Figures
Abstract
Supplemental lighting can enhance yield when sunlight is limited, as in winter. As the effect of frequent cloudy or rainy days in other seasons on plant growth and yield remains unclear, we investigated the effect on tomato (Solanum lycopersicum) and compensation by supplemental LED inter-lighting. Plants were grown under 30% shade cloth on 0%, 40%, or 60% of days. Lower leaves were illuminated with red and blue LED inter-lighting modules from right after first anthesis, or not illuminated. Shading during 40% and 60% of days diminished daily light integral (DLI) by 26% and 40%, respectively, and reduced shoot dry weight by 22.0% and 23.3%, yield by 18.5% and 23.3%, and fruit soluble solids content by 12.3% and 9.3%. In contrast, supplemental inter-lighting improved the light distribution within plants and compensated DLI, and maintained similar yield and soluble solids content in both shade treatments as in the control. These results clearly show that supplemental LED inter-lighting could efficiently compensate for a shortage of light for plant growth, photosynthesis and thus yield under the lack of sunshine.
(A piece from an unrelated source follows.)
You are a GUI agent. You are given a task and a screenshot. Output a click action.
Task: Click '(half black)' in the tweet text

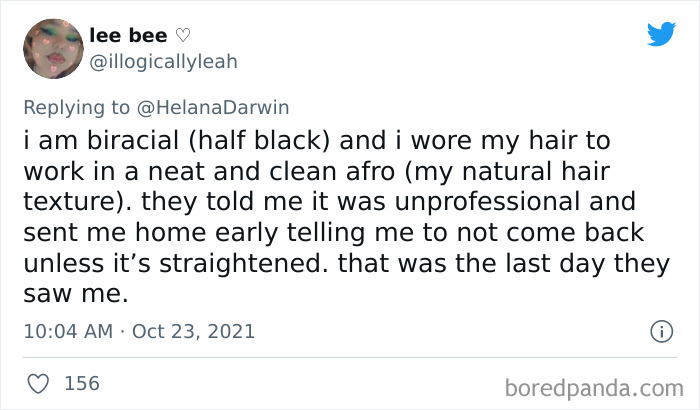pyautogui.click(x=259, y=141)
Citation: Tewolde FT, Shiina K, Maruo T, Takagaki M, Kozai T, Yamori W (2018) Supplemental LED inter-lighting compensates for a shortage of light for plant growth and yield under the lack of sunshine. PLoS ONE 13(11): e0206592. https://doi.org/10.1371/journal.pone.0206592
Editor: Hiroshi Ezura, University of Tsukuba, JAPAN
Received: July 21, 2018; Accepted: October 16, 2018; Published: November 1, 2018
Copyright: © 2018 Tewolde et al. This is an open access article distributed under the terms of the Creative Commons Attribution License, which permits unrestricted use, distribution, and reproduction in any medium, provided the original author and source are credited.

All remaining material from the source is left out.